▶ PROBLEM DESCRIPTION: When a line of the records below contains the string "accomplish", copy that whole line.

▶ DATASET:
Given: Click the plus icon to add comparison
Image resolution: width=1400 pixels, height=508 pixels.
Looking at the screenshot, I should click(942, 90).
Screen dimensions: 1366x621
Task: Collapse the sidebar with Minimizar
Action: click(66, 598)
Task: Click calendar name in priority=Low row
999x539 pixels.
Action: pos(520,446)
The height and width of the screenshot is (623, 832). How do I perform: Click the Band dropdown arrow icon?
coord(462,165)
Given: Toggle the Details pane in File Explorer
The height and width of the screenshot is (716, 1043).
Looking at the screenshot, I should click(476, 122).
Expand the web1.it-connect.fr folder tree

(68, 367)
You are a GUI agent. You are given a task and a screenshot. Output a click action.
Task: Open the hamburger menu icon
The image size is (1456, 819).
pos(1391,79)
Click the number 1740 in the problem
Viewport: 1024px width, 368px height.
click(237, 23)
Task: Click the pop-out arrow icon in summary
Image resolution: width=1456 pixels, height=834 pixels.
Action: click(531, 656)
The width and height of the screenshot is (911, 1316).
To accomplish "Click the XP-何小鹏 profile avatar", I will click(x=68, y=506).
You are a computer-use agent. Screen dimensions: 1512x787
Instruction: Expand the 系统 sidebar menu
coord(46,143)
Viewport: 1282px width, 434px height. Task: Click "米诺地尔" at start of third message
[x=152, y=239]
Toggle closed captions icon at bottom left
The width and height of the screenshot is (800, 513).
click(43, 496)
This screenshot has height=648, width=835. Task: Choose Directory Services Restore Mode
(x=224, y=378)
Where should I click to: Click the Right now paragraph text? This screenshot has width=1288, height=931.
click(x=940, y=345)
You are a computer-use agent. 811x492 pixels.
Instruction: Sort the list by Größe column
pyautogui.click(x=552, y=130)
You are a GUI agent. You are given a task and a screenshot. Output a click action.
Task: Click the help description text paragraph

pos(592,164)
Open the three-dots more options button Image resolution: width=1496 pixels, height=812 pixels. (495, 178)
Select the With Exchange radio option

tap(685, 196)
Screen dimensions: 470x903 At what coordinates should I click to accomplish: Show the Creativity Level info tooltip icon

▶ EXPECTED OUTPUT:
To accomplish "Click the XP-何小鹏 profile avatar", I will click(x=68, y=506).
Screen dimensions: 470x903 At what coordinates should I click to accomplish: Show the Creativity Level info tooltip icon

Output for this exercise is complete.